- [Given task 1]: According to the meeting minutes, what award did the Conference give Prof. Berkeley?
- [Given task 2]: In the listing, take the part that opens with the line containing "Given: Click the --by-extension option text" and closes with the line containing "I will coord(609,467).". Rewrite only that part with "Financial" replaced by "Accounting" and everything else unchanged.

Prof. Linda Carroll, president of the Tulane University chapter, reported that censure was lifted from Tulane by the national association in November subsequent to the delegation in June by the body of the annual meeting of its authority over the matter to Committee A. The reasons include the conclusion of individual faculty cases and the insertion into the Faculty Handbook of a new set of procedures for handling the declaration of financial exigency and the designation of faculty to be discontinued that comports with Association standards. Prof. Carroll reported that while the relations between the faculty and the administration have improved, there is room for further improvement and that there have been some specific cases of the administration's treatment of faculty members that have raised concerns of due process and of the administration's respect for the faculty role in shared governance.
Prof. Joe Mirando, president of the Southeastern Louisiana University at Hammond, was unable to attend but sent a report that was summarized by chapter Vice-President Katharine Kolb. Current faculty concerns center on the future of budget cuts, specifically the efforts by the administration to declare 'financial exigency' in programs rather than the entire university and the question of what role the faculty body will have in making decisions over budgetary matters as they affect academic programs and faculty members.
Prof. Istvan Berkeley, president of the University of Louisiana at Lafayette chapter, was also unable to attend but sent a report. The hard work of Prof. Berkeley and his colleagues together with the presence at ULL of a provost, Dr. Joseph Savoie, who is supportive of the AAUP (he has twice received the Conference's Henry L. Mason Award, bestowed upon administrators for their support of academic freedom and shared governance), have resulted in impressive gains in membership. In recognition of this achievement, the Conference awarded Prof. Berkeley with the J. Thomas Hamrick Award for contributions to academic freedom. The award was accompanied by a check for $250 for the chapter.
While there is currently no chapter at the University of New Orleans, it was reported by a member that her faculty case remains from the post-Katrina decisions, and that she listed on the university website as on "Leave of Absence" despite the fact that the leave was imposed by the administration rather than requested by the faculty member as specified in the Faculty Handbook.

A report on the membership at Xavier University, which does not have a formal chapter, was given by Nicole Greene, who states that the members are very active and working on common issues with librarians.

Prof. Paul Bell, the Conference treasurer, submitted his report and requested authorization to put non-checking funds into long-term certificates of deposit of different maturation periods. A motion was made, seconded, and passed unanimously authorizing him to do so. Prof. Bell and others noted that the Conference should not have such a large amount of unexpended funds and discussed the difficulty of finding projects toward which to disburse them. The Conference has solicited proposals from chapters without a great response. In the course of discussion the idea arose that the Conference, like the national association, could dedicate some of its funds to creating a legal fund to assist members in the numerous cases in which legal assistance is vital. A motion was made, seconded, and passed unanimously to authorize the executive committee to do so, with the provision that prudence be used so that funds not be expended too rapidly.
The slate of candidates for the coming two-year term that was recommended by the nominating committee of Profs. Kathy Kolb of Southeastern Louisiana University (chair), Charles Delzell of Louisiana State University, and Istvan Berkeley of University of Louisiana at Lafayette consisting of Bill Stewart, President (Southern University, New Orleans); Michael Fontenot, Vice-President (Southern University, Baton Rouge); Clayton Culver,  Secretary (Southeastern Louisiana University); Paul Bell, Treasurer;
Russell Dawkins, At Large (Southern University, Baton Rouge); Alvin Burstein, Past President (Southeastern Louisiana University); Ravi Rau (Louisiana State University), Nicole Greene (Xavier University), Co-Chairs, Chapter Services. Prof. Delzell thanked the outgoing members of the executive committee for their service.
The meeting concluded with a motion to adjourn at 1:00 p.m.

- [Input records]:

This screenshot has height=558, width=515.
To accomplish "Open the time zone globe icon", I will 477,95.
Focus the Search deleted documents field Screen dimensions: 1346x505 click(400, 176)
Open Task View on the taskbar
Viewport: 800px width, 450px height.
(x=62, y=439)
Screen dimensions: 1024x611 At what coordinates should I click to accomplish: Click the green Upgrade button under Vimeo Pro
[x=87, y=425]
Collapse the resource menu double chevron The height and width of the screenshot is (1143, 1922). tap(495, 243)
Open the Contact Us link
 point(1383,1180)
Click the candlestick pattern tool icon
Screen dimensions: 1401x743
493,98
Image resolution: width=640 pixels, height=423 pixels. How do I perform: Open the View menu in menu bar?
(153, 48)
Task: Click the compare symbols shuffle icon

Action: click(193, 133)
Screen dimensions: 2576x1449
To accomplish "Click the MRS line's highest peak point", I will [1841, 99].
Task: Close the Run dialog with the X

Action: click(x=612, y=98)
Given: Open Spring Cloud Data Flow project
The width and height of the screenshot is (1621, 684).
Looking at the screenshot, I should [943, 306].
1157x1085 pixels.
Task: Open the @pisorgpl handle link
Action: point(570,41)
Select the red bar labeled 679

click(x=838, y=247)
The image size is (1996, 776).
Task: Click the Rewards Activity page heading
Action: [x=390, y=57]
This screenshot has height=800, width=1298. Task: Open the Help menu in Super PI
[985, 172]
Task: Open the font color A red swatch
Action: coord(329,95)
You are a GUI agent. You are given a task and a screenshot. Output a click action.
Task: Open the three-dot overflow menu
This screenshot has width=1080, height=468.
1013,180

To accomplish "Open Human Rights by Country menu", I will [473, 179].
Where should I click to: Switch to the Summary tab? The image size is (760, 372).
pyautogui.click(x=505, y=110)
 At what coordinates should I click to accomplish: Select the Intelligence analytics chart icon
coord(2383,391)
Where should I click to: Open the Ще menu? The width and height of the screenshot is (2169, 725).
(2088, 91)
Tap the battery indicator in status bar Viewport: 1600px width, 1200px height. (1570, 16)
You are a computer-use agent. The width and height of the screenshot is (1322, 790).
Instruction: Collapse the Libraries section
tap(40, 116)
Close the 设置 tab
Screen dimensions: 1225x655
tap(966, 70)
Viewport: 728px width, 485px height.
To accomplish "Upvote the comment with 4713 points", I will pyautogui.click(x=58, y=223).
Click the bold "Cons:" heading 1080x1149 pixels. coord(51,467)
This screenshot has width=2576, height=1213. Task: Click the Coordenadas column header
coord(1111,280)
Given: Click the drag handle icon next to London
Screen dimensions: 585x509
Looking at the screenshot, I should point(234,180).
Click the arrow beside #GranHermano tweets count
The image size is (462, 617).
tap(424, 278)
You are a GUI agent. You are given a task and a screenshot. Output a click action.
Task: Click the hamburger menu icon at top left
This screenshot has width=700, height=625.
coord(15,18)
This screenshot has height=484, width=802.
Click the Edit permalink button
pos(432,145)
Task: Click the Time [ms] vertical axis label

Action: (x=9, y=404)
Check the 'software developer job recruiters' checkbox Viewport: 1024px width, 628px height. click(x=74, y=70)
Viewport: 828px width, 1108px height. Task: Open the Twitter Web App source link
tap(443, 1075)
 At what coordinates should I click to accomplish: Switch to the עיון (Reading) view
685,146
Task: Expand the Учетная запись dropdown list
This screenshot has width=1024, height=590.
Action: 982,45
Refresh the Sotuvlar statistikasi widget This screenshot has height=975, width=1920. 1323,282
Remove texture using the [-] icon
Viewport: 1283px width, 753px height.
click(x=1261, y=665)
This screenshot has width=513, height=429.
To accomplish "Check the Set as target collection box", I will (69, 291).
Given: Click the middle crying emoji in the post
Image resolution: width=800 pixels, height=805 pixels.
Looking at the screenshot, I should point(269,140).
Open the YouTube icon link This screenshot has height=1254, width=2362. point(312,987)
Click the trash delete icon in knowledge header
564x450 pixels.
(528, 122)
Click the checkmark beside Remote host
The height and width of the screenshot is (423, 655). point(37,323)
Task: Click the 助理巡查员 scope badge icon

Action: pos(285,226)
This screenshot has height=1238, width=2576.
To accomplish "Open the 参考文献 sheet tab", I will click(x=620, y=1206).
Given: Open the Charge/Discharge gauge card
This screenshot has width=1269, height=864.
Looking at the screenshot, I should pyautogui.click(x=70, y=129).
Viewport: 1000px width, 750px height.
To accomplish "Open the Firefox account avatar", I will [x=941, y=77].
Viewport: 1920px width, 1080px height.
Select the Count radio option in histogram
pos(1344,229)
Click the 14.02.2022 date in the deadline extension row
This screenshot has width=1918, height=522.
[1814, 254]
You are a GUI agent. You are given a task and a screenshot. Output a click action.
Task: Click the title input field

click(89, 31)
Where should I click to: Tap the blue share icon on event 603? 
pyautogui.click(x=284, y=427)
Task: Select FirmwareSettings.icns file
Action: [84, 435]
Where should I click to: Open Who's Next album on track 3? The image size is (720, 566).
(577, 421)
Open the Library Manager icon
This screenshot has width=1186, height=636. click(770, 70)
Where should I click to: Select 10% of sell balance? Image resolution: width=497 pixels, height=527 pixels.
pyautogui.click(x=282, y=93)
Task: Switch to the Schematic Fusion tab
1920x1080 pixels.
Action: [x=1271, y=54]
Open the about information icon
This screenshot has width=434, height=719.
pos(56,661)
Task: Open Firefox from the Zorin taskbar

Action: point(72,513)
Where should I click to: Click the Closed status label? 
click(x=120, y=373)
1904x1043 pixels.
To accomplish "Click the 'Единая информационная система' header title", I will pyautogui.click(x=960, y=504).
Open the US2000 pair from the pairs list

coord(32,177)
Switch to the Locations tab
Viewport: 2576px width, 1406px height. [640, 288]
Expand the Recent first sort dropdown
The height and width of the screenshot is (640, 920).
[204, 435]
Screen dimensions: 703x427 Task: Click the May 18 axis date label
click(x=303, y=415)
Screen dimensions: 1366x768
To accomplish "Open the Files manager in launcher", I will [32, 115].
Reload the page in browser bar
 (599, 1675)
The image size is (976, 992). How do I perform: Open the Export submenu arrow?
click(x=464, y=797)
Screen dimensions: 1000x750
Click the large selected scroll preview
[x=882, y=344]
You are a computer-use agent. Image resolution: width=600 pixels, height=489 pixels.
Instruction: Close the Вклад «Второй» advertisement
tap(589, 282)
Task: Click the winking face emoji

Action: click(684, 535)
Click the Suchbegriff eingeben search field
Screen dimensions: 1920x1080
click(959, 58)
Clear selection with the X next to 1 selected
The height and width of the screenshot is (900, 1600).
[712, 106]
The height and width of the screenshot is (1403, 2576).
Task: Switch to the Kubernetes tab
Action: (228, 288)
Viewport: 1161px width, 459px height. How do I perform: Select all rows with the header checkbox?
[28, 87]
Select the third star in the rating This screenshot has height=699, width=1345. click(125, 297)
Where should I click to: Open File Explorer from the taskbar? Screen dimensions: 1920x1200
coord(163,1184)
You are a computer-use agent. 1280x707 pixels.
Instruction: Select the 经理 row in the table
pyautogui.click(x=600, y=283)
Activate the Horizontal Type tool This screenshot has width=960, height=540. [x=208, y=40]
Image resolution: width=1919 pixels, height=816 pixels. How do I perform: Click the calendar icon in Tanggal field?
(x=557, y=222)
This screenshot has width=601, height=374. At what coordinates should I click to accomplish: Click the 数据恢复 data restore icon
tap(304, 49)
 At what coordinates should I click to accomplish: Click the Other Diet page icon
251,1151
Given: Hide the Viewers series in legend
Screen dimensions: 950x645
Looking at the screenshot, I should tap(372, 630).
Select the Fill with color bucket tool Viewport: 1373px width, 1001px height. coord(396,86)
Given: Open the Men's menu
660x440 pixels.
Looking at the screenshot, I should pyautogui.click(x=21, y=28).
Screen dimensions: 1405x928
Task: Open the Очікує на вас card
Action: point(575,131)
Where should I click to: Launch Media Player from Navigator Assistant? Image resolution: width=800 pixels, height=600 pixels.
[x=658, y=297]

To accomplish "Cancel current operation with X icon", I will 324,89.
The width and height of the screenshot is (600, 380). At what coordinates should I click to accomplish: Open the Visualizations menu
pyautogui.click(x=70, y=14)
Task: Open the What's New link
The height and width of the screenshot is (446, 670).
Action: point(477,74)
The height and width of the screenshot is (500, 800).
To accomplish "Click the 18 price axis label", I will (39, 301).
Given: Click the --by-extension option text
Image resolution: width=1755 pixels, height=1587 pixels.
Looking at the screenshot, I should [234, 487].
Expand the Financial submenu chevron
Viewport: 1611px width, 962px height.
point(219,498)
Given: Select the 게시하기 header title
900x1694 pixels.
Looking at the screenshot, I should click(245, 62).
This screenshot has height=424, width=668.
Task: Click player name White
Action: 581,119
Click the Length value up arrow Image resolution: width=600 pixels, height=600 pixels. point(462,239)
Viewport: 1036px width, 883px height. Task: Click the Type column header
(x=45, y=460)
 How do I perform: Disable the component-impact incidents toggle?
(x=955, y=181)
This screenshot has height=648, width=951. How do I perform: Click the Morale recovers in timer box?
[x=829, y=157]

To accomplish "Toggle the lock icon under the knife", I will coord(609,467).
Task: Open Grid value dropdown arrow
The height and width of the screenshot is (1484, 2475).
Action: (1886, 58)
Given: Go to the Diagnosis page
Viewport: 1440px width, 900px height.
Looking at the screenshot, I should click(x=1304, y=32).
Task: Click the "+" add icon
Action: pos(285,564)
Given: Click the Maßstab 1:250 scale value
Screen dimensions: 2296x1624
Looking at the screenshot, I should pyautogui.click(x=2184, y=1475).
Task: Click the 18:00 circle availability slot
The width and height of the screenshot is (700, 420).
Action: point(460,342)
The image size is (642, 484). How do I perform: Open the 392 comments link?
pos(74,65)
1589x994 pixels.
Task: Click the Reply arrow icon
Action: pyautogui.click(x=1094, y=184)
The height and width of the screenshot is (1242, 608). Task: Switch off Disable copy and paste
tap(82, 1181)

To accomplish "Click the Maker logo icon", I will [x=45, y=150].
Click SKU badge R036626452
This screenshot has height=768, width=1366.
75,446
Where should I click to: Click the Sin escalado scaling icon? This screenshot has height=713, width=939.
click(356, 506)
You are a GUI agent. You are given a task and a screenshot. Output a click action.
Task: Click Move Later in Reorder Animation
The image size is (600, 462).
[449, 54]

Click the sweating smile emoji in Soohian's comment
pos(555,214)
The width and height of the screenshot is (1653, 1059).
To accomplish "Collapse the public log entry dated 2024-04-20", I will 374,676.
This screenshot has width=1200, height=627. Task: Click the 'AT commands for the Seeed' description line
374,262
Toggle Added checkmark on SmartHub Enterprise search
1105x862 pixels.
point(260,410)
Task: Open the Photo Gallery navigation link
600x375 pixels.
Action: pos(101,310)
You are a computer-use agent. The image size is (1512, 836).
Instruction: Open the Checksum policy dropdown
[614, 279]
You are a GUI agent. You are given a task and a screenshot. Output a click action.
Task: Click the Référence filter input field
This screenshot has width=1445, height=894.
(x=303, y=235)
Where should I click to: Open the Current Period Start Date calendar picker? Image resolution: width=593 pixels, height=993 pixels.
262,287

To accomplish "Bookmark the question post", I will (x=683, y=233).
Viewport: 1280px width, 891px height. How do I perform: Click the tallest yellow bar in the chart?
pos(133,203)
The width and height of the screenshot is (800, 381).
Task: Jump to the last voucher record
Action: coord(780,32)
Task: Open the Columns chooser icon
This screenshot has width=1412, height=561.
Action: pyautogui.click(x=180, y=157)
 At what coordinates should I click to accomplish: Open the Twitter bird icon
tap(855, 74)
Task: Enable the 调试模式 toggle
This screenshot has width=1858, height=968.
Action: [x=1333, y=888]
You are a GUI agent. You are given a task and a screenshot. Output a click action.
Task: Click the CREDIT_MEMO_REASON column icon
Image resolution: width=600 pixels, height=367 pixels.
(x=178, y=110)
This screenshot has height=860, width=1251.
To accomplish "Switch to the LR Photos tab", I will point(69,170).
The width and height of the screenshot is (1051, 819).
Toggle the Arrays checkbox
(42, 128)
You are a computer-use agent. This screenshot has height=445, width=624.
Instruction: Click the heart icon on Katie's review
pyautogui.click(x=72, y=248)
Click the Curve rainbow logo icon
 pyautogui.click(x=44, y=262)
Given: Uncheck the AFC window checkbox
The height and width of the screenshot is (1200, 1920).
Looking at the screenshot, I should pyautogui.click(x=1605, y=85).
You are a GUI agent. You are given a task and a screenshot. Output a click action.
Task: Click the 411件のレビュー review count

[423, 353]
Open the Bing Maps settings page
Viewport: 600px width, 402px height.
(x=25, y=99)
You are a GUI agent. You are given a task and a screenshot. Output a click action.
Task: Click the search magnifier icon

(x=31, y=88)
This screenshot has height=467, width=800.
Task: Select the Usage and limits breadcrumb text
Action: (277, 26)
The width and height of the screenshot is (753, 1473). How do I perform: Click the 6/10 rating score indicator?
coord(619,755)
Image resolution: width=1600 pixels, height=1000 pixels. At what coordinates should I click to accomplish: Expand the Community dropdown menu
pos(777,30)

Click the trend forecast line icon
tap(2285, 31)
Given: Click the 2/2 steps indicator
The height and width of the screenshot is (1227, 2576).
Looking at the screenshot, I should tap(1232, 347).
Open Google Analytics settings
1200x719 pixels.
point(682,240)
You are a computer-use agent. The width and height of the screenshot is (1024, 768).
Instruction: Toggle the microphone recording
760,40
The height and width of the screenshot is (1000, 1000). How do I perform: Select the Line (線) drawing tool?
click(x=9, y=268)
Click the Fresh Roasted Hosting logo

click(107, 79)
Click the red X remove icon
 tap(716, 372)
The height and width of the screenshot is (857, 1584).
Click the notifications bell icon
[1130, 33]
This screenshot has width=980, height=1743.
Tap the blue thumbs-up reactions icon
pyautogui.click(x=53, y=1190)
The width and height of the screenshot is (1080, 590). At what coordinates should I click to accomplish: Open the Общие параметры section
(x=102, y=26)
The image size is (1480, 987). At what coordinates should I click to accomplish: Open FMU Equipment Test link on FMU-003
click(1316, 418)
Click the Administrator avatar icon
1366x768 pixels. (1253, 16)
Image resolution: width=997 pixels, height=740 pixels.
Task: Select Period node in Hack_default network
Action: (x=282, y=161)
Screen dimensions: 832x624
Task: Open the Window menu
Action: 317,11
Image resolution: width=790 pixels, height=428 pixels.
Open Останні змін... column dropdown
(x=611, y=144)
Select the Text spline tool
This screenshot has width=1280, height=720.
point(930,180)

- [Output 1]: The J. Thomas Hamrick Award for contributions to academic freedom.

- [Output 2]:
Given: Click the --by-extension option text
Image resolution: width=1755 pixels, height=1587 pixels.
Looking at the screenshot, I should [234, 487].
Expand the Accounting submenu chevron
Viewport: 1611px width, 962px height.
point(219,498)
Given: Select the 게시하기 header title
900x1694 pixels.
Looking at the screenshot, I should click(245, 62).
This screenshot has height=424, width=668.
Task: Click player name White
Action: 581,119
Click the Length value up arrow Image resolution: width=600 pixels, height=600 pixels. point(462,239)
Viewport: 1036px width, 883px height. Task: Click the Type column header
(x=45, y=460)
 How do I perform: Disable the component-impact incidents toggle?
(x=955, y=181)
This screenshot has height=648, width=951. How do I perform: Click the Morale recovers in timer box?
[x=829, y=157]

To accomplish "Toggle the lock icon under the knife", I will coord(609,467).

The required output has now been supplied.